Clodoaldo enfatiza que nem sempre os herdeiros estão voltados à atividade empresarial e realmente não tem interesse em atuar na área empresarial. “O efeito pode afetar os negócios, por isso há a necessidade de se planejar a sucessão familiar”, opina.
O professor da FDC acrescenta que é de extrema importância que os integrantes de uma empresa familiar se preparem ao longo da vida para o processo sucessório. “Não dá para deixar essa questão para o último momento, quando o gestor do negócio está em vias de faltar. Na maioria dos casos, o despreparo é o início do fim da empresa”, alerta.
Sucessão é sinônimo de longevidade, de pensar numa organização próspera além da geração do fundador. Mas qual é a melhor hora para iniciar a transição? O professor da FDC acredita que o processo sucessório deve começar cedo, em tempo hábil para a correção de rumos. A sucessão pode iniciar, por exemplo, a partir da criação de uma ação para dar mais liberdade para os herdeiros. “É importante dar autonomia para as novas gerações, para que assumam responsabilidades e sejam testadas. Se não responderem com os resultados almejados, ainda dá tempo de buscar um sucessor, no mercado, sem ligação sanguínea com a família”, complementa.

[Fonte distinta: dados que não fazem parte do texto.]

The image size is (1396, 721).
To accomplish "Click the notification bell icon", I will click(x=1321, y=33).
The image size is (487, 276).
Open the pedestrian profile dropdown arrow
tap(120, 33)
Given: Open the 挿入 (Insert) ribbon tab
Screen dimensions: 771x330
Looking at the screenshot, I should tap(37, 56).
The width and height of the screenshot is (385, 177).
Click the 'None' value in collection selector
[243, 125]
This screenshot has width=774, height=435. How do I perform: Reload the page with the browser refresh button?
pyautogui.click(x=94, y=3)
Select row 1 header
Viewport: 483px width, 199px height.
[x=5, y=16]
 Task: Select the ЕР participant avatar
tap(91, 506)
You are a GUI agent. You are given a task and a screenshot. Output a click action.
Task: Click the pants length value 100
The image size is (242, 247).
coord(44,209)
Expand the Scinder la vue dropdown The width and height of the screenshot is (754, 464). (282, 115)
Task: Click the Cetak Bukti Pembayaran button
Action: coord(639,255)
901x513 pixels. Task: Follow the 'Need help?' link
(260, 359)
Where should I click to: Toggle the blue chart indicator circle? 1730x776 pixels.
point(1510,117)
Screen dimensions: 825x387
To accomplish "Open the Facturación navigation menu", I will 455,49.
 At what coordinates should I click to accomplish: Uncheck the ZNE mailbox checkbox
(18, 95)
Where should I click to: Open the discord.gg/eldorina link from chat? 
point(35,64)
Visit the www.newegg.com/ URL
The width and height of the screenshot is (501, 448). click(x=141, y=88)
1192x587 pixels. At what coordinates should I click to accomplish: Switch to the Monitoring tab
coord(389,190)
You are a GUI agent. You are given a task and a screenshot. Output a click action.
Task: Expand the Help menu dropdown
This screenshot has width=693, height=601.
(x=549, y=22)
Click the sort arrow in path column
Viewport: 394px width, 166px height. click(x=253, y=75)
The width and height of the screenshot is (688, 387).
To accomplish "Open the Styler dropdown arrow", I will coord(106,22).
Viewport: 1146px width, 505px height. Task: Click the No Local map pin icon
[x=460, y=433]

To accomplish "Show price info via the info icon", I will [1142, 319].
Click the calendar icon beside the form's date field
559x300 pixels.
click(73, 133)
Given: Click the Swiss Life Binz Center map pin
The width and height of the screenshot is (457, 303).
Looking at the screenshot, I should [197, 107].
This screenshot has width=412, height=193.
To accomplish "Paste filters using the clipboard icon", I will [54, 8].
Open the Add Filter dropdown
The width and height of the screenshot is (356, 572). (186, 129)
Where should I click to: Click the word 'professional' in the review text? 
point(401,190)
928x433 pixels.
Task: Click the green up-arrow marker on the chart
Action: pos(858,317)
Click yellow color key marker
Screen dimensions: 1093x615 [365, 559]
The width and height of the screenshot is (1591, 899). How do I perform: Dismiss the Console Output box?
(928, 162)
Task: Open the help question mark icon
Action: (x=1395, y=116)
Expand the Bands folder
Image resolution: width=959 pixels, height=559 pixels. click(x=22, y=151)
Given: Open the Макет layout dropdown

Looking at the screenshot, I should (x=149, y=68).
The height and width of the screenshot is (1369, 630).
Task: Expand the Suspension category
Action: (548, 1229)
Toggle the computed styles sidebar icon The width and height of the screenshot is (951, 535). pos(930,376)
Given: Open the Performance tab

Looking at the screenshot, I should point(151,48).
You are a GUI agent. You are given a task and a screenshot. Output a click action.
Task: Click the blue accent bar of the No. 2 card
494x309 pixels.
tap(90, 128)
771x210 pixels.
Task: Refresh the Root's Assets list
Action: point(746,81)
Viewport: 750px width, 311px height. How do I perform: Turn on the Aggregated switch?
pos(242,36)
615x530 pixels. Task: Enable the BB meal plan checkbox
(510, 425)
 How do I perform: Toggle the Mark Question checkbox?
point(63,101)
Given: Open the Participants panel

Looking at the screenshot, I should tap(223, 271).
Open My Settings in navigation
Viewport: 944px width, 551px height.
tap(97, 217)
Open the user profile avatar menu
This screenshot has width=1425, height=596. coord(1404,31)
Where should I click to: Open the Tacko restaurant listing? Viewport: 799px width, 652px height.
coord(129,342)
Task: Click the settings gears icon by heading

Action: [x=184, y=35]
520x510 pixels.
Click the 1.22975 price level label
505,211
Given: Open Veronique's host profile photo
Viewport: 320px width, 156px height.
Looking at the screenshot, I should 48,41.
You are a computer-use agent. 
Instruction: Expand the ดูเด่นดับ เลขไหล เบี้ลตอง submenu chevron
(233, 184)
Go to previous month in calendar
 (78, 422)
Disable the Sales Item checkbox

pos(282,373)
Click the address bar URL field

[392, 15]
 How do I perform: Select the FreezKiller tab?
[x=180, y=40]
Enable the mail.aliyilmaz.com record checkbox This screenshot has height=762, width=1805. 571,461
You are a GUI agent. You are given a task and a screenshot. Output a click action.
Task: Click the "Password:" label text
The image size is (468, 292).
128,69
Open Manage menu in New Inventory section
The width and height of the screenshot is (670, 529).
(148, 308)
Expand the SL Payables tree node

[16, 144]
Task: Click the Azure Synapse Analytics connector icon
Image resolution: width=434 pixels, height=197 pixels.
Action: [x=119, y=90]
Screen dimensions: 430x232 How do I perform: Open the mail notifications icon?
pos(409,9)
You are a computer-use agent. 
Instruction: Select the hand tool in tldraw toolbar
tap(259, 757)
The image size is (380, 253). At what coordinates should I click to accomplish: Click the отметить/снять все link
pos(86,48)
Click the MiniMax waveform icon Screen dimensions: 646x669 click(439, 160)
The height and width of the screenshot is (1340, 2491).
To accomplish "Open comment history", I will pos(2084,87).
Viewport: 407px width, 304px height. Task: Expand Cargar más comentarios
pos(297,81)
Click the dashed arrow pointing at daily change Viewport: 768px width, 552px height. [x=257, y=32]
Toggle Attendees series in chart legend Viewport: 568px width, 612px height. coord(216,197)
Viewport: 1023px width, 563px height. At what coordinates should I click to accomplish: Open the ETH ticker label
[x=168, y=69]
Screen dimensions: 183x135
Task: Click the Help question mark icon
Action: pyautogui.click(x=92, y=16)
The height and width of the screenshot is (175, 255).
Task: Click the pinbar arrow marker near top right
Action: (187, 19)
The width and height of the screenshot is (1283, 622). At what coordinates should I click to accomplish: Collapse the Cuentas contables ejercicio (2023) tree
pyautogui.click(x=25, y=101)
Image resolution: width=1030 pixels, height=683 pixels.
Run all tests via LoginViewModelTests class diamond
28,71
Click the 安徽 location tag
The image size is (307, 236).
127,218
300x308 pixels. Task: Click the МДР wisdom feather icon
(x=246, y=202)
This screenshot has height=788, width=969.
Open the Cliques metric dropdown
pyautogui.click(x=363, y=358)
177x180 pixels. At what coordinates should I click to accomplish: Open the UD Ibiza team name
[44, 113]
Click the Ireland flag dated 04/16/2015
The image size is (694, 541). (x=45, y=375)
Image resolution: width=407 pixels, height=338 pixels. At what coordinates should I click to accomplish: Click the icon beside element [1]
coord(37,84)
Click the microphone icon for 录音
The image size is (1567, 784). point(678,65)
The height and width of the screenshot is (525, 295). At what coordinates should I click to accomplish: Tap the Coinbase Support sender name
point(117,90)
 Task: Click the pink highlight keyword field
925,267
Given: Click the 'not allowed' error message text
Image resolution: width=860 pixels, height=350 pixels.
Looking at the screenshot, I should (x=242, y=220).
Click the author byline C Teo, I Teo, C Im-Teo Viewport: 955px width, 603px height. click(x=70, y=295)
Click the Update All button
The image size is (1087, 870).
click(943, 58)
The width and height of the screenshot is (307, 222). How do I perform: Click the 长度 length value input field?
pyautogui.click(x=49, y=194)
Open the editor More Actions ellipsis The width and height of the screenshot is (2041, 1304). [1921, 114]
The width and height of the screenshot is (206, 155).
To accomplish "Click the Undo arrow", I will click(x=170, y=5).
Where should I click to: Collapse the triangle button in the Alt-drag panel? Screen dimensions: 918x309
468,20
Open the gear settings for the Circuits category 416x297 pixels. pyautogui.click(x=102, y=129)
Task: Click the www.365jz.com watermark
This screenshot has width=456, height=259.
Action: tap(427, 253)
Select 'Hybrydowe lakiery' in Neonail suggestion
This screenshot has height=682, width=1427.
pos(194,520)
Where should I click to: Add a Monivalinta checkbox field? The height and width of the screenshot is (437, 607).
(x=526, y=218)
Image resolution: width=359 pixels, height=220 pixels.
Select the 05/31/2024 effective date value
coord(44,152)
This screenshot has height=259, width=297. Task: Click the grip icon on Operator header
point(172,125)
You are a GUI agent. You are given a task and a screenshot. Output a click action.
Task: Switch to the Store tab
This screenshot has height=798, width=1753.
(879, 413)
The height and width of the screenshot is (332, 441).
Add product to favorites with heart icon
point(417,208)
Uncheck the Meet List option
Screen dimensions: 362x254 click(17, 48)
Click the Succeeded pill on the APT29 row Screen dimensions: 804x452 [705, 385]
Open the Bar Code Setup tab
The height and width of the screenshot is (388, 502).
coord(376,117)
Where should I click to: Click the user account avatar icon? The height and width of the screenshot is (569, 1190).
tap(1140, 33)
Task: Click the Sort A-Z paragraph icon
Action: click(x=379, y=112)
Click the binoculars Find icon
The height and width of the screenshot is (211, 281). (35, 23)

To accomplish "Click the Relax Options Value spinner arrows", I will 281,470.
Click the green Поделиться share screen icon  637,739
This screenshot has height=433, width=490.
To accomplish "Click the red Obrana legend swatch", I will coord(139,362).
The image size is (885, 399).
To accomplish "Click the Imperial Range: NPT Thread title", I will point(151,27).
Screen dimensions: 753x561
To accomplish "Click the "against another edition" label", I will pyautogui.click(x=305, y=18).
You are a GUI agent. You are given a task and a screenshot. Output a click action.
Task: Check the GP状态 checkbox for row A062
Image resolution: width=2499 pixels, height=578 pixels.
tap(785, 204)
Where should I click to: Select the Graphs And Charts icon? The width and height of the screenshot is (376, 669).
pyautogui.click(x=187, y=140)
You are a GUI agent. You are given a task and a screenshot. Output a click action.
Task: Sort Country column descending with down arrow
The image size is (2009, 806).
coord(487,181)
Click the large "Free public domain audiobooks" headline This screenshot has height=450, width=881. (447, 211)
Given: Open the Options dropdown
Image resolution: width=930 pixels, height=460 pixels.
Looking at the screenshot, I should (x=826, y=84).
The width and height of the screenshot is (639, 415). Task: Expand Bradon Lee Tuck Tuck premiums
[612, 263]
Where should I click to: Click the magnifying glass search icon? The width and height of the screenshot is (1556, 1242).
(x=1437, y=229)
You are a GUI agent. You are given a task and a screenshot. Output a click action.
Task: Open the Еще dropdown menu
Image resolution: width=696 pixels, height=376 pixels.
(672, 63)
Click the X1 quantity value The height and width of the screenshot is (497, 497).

Sardenberg salienta que passar o bastão não significa sair da empresa, mas sim a ressignificação do papel do fundador dentro da companhia. Quando se tornam conselheiros, os fundadores ocupam outro papel fundamental: pensar em projetos de projetos de expansão, inovação, parcerias estratégicas e, diversificação dos negócios, entre outras questões que fazem parte da agenda de uma organização que visa o crescimento sustentável.
Clodoaldo Oliveira salienta que o olhar do Conselho é sempre à frente, daí a importância da presença do fundador, que conhece seu legado melhor do que ninguém. “A FDC e a JValério, inclusive, estão desenvolvendo um programa de educação continuada para formação de Conselheiros e que será lançado no segundo semestre de 2022 no sul do Brasil”, conta.